Loveparade-Veranstalter Rainer Schaller

Duisburg – Es gibt einen Satz, den Rainer Schaller so routiniert vorträgt, als hätte er ihn über Jahre auswendig gelernt: „Die Loveparade war keine Naturkatastrophe, sondern Menschen haben Fehler gemacht.“ Auch an diesem Dienstag vor dem Düsseldorfer Congress Centrum, wo seit Dezember der Prozess um das Unglück vom 24. Juli 2010 in Duisburg stattfindet, sagt er diese Worte in die Kameras, bevor er in der zum Gerichtssaal umgebauten Messehalle verschwindet.

Rainer Schaller erscheint elegant im glanzschwarzen Anzug und schwarzem Hemd. Wie schon damals nach der Katastrophe, als Bilder des Fitness-Unternehmers  um die ganze Welt gingen, ist der Kopf kahl, der wohl gestutzte Bart ist siebeneinhalb Jahre nach der Katastrophe wohl etwas grauer geworden. Schaller ist Chef der Lopavent GmbH, die damals die Loveparade in Duisburg veranstaltet hat. Wie der damalige Duisburger Oberbürgermeister Adolf Sauerland sitzt Schaller allerdings nicht auf der Anklagebank, sondern wird nun drei Tage als Zeuge gehört.
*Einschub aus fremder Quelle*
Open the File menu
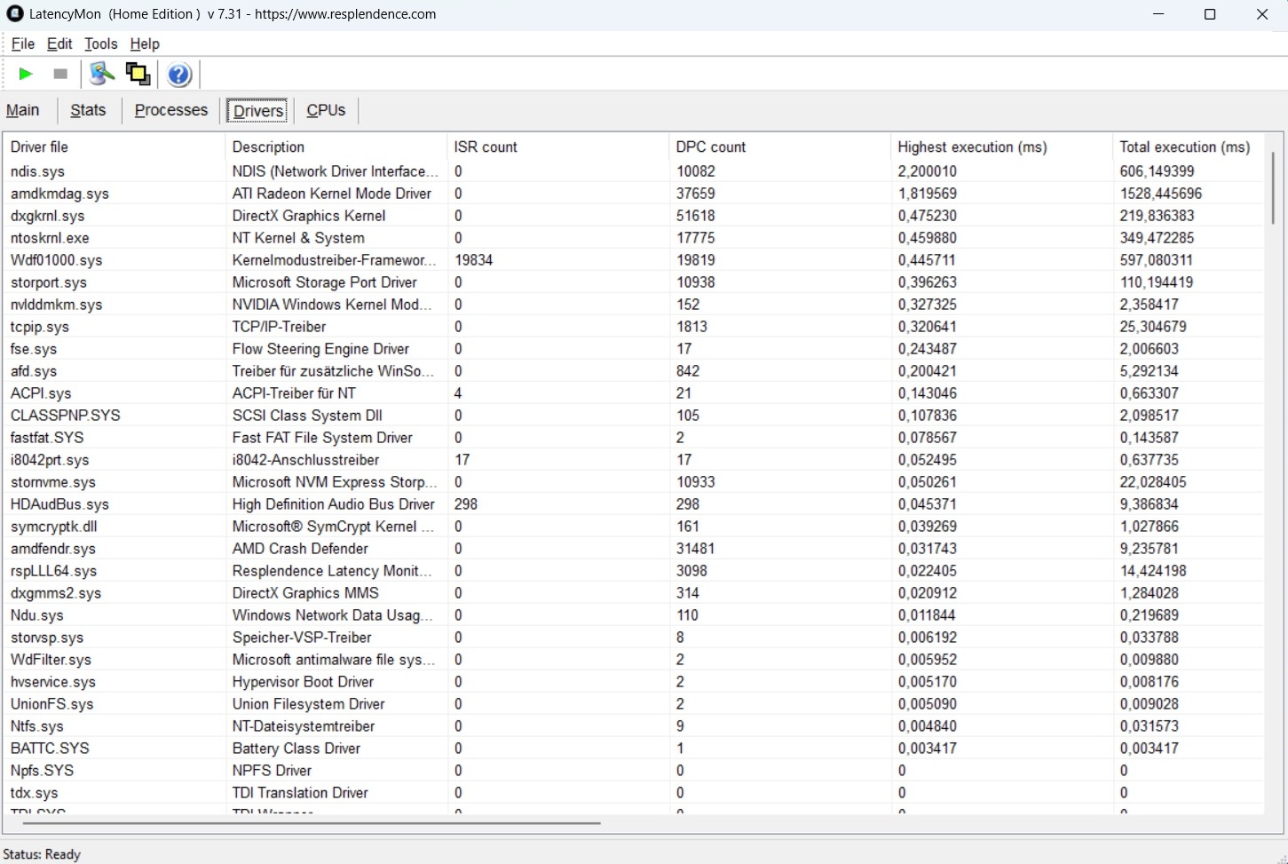The image size is (1288, 864). pos(22,44)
Sauerland lehnt Entschuldigung ab

Die zweitägige Vernehmung Sauerlands hatte keine Erkenntnisse gebracht, außer der, dass er sich für die Massenpanik mit 21 Toten und Hunderten Verletzten nicht verantwortlich fühlt. Für Angehörige und Opfer war der emotionslose Auftritt Sauerlands eine Enttäuschung, manche haben sein Verhalten gar als Frechheit empfunden. Eine von der Nebenklage eingeforderte Entschuldigung hatte er ausdrücklich abgelehnt. Einige Nebenkläger können ihre Empörung  bis heute nicht verbergen. „Ich hätte aufstehen und ihm in den Nacken schlagen können“, sagt Gabi Müller, die bei der Massenpanik ihren 21 Jahre alten Sohn Christian verloren hat.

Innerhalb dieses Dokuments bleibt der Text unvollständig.